I want to launch a business that competes with my former partner after we separate business assets, can I do this? Do I need to tell my former partner about it?

Although you will no longer owe a duty of loyalty to your former partner after separating, there is the possibility that your partnership or company agreement or business separation agreements contains a non-compete clause that may prevent you from competing with your former partner. You should review all agreements very carefully.

I just found out my partner was stealing form the business. How long do I have to bring suit against her?

Generally, you have four years to bring a cause of action for a breach of fiduciary duty, a breach of contract, and for a partnership accounting from the date of the relevant legal injury. However, the “discovery rule” or the “fraudulent concealment” doctrine may apply to lengthen the time period you have to bring suit. Unless you have reason to know of the complained of conduct or you would have discovered the conduct in the exercise of reasonable diligence, then it is likely you may still be able to bring suit on actions of which you only recently learned.

Can I withdraw from the partnership and receive payment for my equity?

The Business Organizations Code provides to partners in a general partnership a default right to withdraw the fair value of their investment from a partnership. Typically, limited partners, members in LLCs, and shareholders in close company are limited in their ability to convert their business interests into liquidity as they have no right of withdrawal. However, Texas law allows for these provisions to be liberally modified by contract.

In what circumstances can I seek dissolution of an entity in which I am an owner?
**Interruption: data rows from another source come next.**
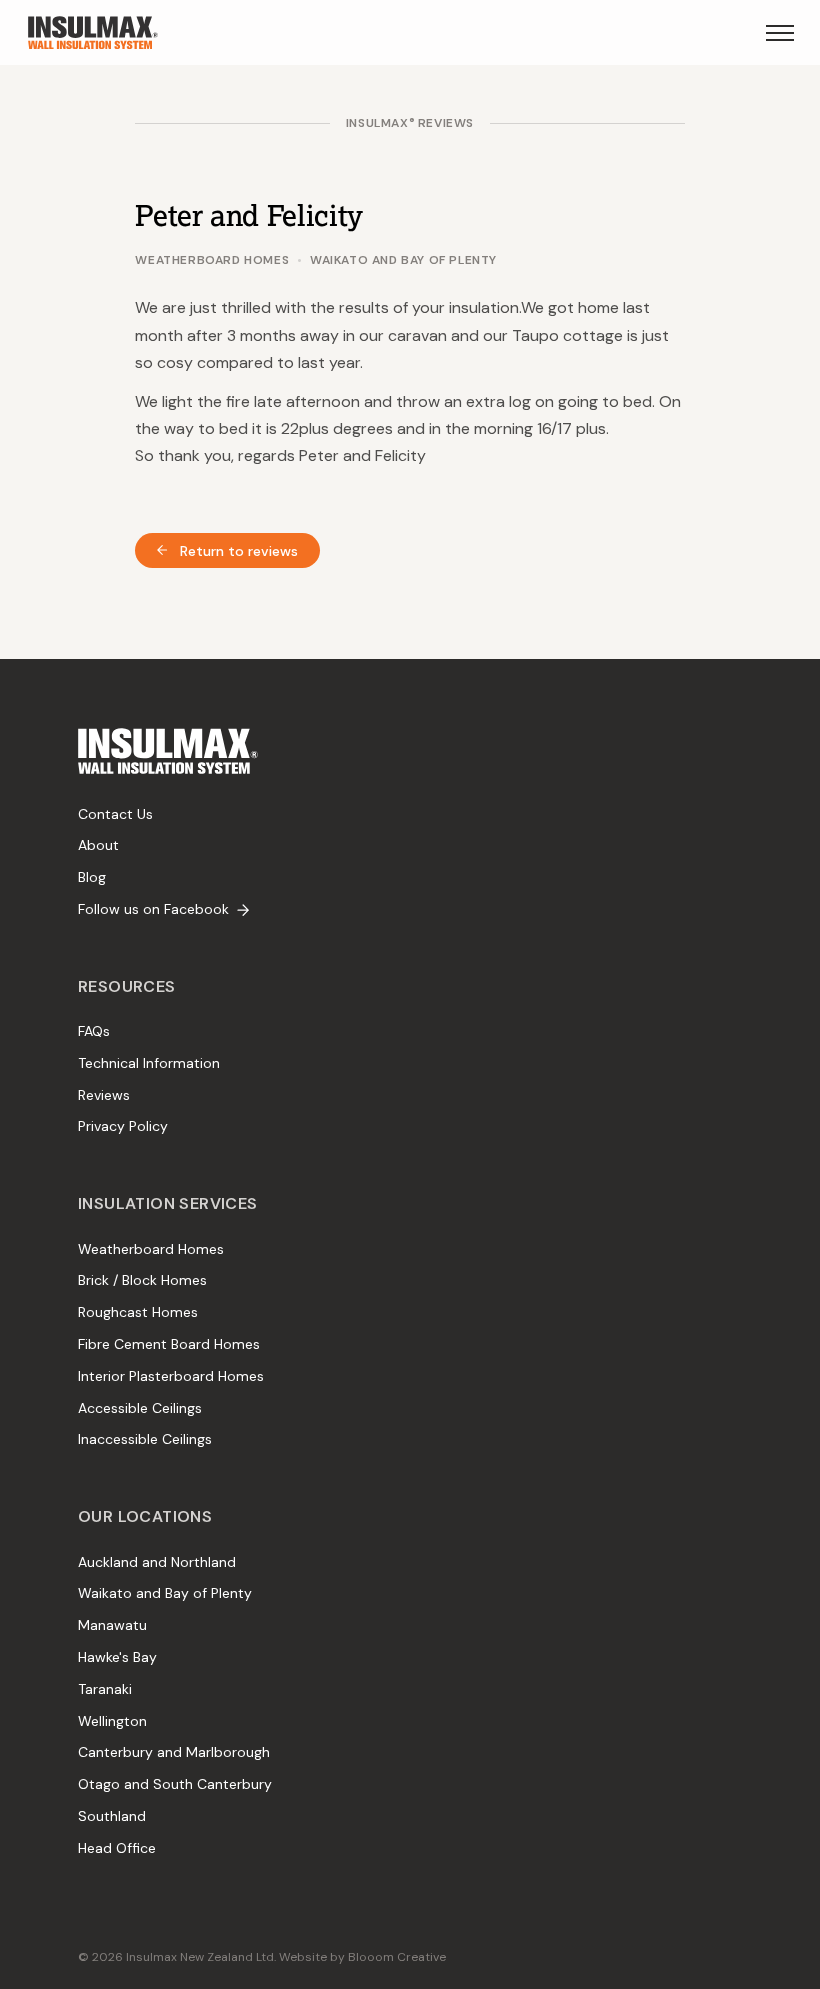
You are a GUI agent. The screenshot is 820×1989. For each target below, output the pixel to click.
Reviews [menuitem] (104, 1095)
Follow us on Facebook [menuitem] (153, 909)
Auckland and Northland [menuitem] (157, 1562)
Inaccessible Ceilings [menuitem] (145, 1439)
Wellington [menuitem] (112, 1721)
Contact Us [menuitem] (115, 814)
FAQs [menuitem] (94, 1031)
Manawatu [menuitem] (112, 1625)
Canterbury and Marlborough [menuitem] (174, 1752)
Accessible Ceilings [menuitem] (140, 1408)
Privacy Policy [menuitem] (123, 1126)
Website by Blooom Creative (362, 1957)
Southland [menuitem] (112, 1816)
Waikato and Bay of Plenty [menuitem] (165, 1593)
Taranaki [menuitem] (105, 1689)
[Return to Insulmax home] (93, 32)
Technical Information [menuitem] (149, 1063)
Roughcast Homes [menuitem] (138, 1312)
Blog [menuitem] (92, 877)
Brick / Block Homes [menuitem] (142, 1280)
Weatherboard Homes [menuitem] (151, 1249)
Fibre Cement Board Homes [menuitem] (169, 1344)
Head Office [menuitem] (117, 1848)
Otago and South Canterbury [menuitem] (175, 1784)
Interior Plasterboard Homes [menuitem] (171, 1376)
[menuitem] (168, 751)
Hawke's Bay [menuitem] (117, 1657)
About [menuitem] (98, 845)
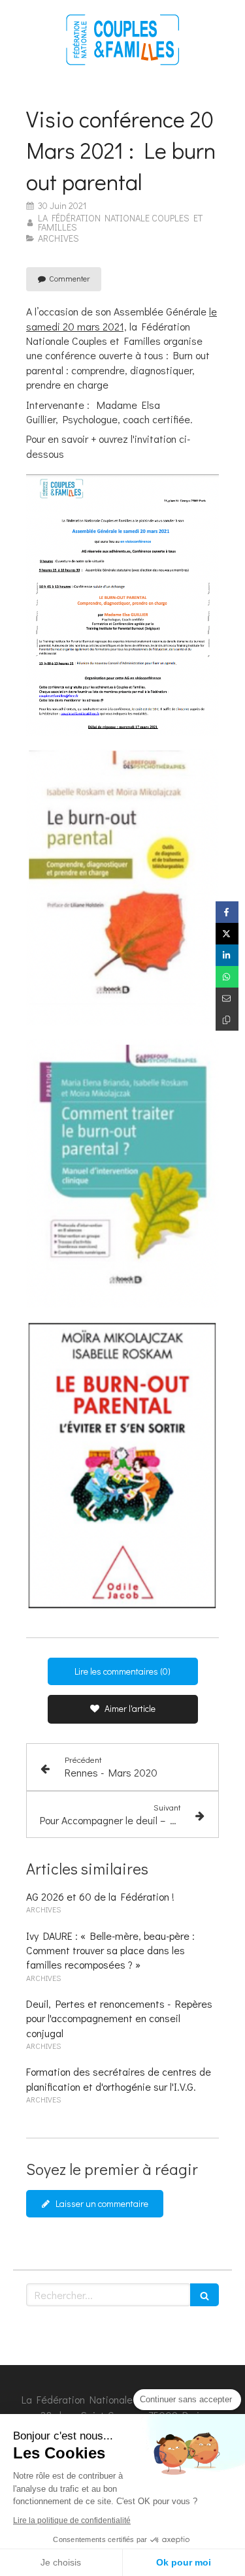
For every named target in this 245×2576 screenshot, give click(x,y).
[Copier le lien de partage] (227, 1020)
Under Section 11.314 of the Texas Business Organizations Code, if the entity is a Texas partnership or limited liability company, on application by an owner a district judge may order winding up and termination of a partnership if:

  1. The economic purpose of the entity is likely to be unreasonably frustrated;
  2. Another owner has engaged in conduct relating to the entity’s business that makes it not reasonably practicable to carry on the business with that owner; or
  3. It is not reasonably practicable to carry on the entity’s business in conformity with its governing documents.
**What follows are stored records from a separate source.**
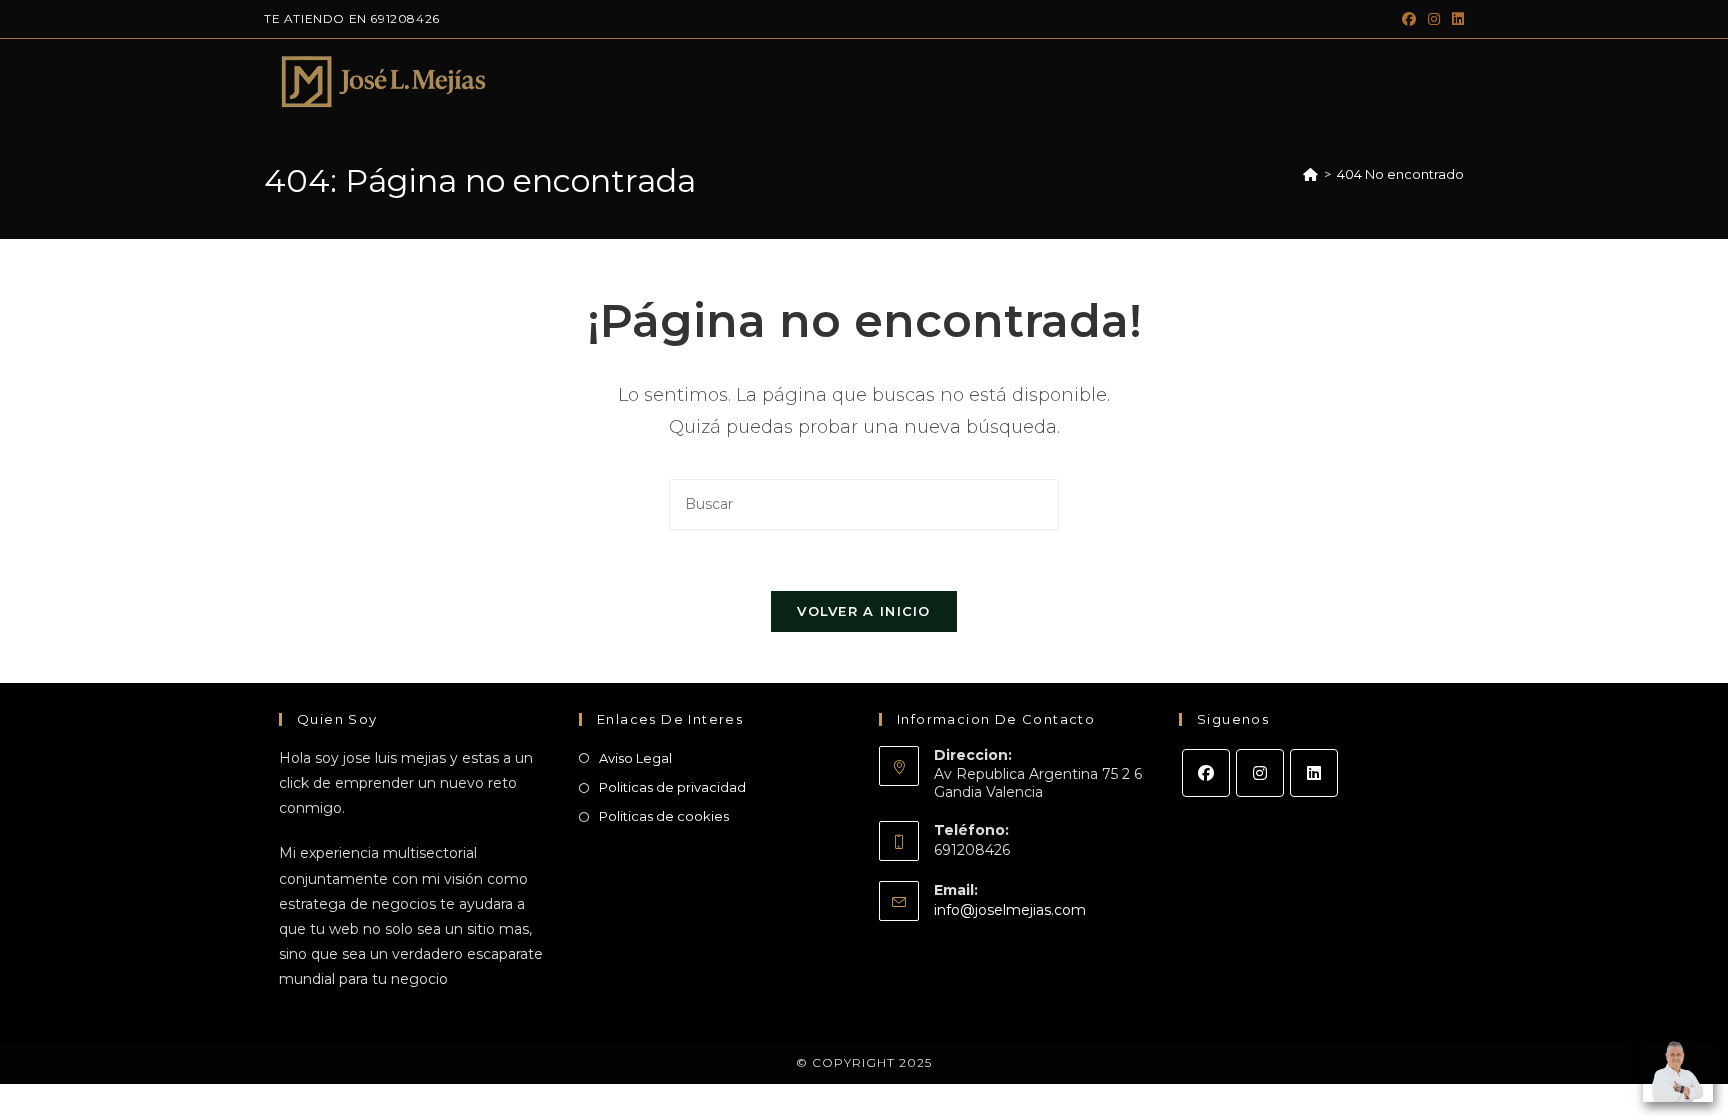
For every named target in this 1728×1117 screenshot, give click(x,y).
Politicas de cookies (664, 816)
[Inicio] (1310, 174)
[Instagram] (1260, 773)
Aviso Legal (635, 758)
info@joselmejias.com (1010, 910)
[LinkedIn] (1314, 773)
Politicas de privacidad (672, 787)
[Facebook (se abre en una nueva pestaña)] (1409, 19)
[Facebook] (1206, 773)
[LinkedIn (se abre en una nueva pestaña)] (1455, 19)
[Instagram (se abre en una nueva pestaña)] (1434, 19)
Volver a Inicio (864, 611)
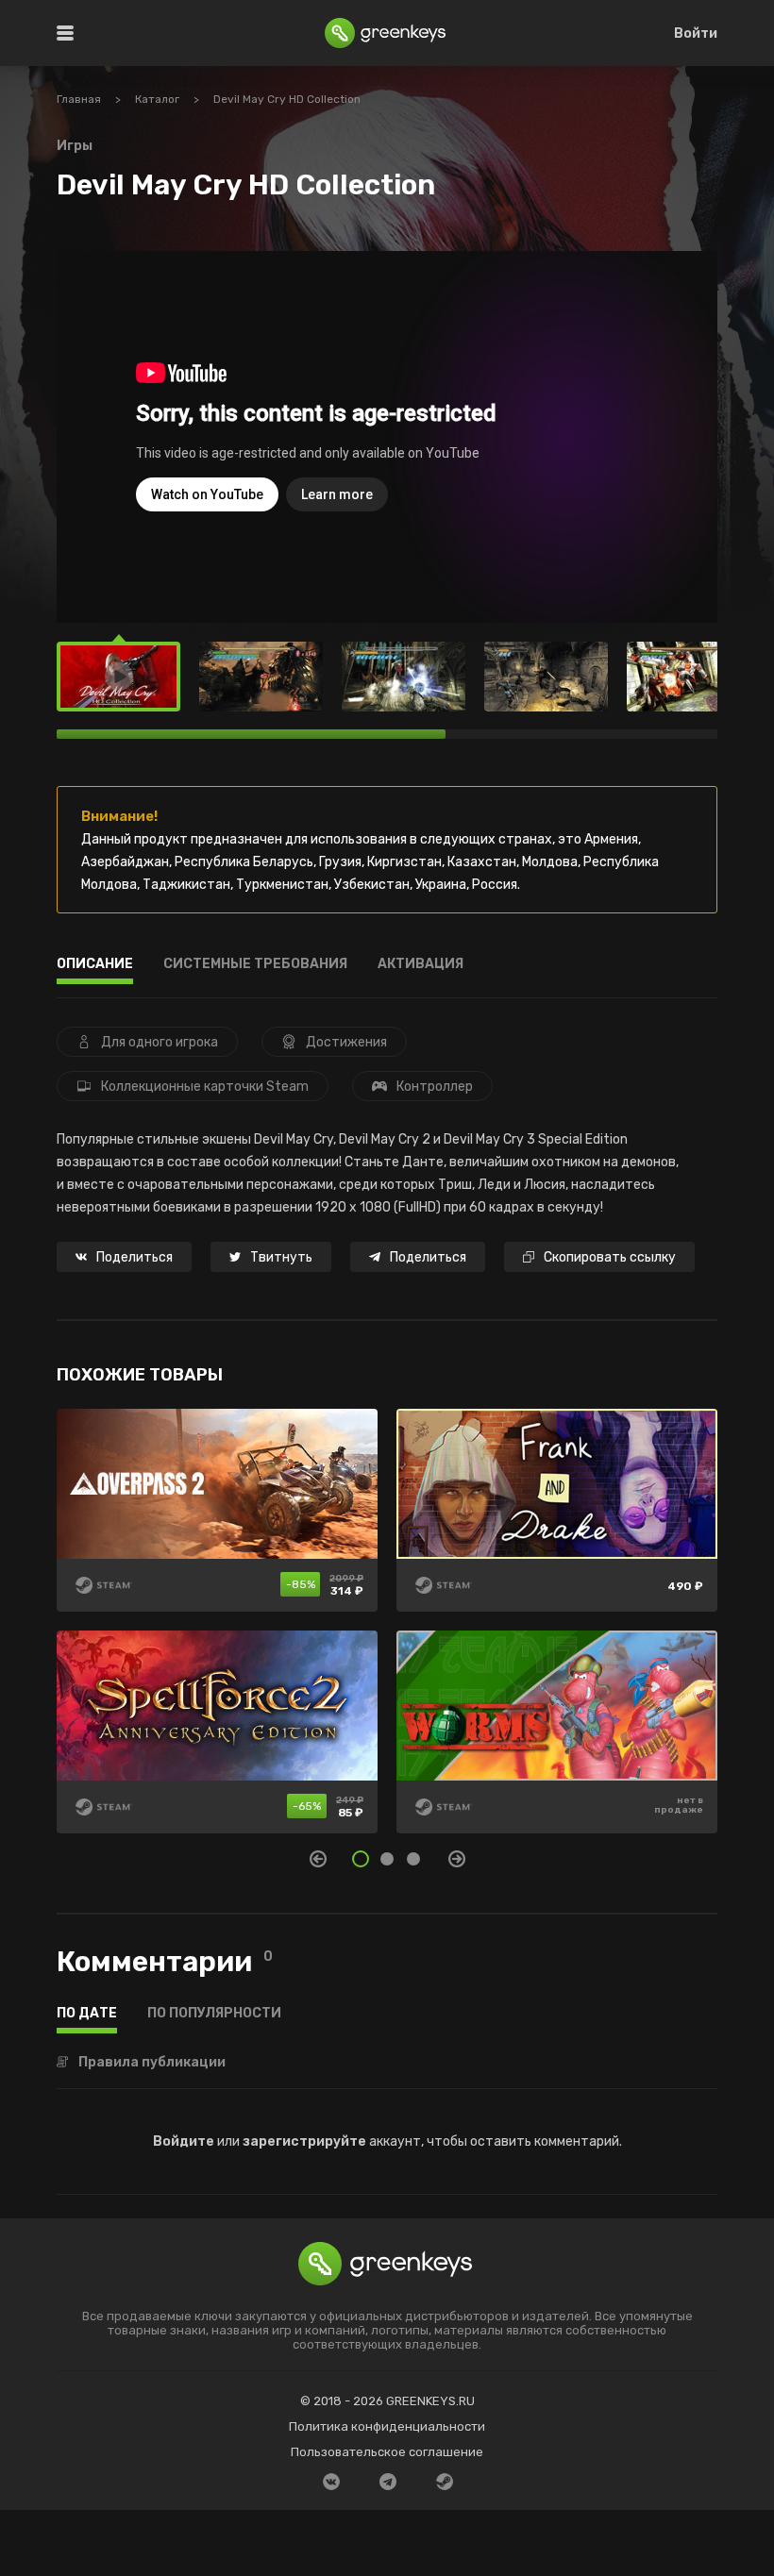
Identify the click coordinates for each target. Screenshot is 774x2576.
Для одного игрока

This statute could apply to several situations, including ones in which owners of equal stakes in a business cannot agree on a future course of conduct or plan for the business.
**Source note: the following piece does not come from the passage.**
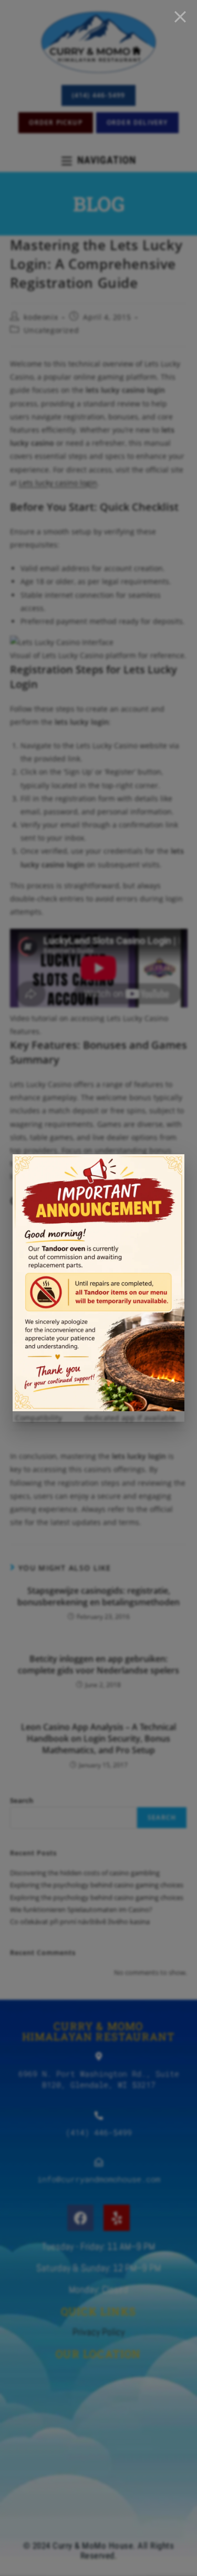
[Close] (180, 16)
What are my rights as an owner or member of a Texas entity to seek appointment of a receiver to control or liquidate an entity?

First, a court may appoint a rehabilitative receiver under Section 11.404 of the Texas Business Organizations Code, upon compliance with other requirements and, only if:

  1. the entity is insolvent or in imminent danger of insolvency;
  2. the governing persons of the entity are deadlocked in the management of the entity’s affairs, the owners or members of the entity are unable to break the deadlock, and irreparable injury to the entity is being suffered or is threatened because of the deadlock;
  3. the actions of the governing persons of the entity are illegal, oppressive, or fraudulent;
  4. the property of the entity is being misapplied or wasted; or
  5. with respect to a for-profit corporation, the shareholders of the entity are deadlocked in voting power and have failed, for a period of at least two years, to elect successors to the governing persons of the entity whose terms have expired or would have expired on the election and qualification of their successors;

Under Section 11.405 of the Texas Business Organizations Code, a partial owner of a business may seek liquidation only if the entity is in receivership and that the court des not find that any plan to rehabilitate the entity is feasible before the first anniversary of the receiver’s appointment. Further a court may only do so if all other legal and equitable remedies are inadequate and the circumstances demand liquidation to avoid damages to interested persons.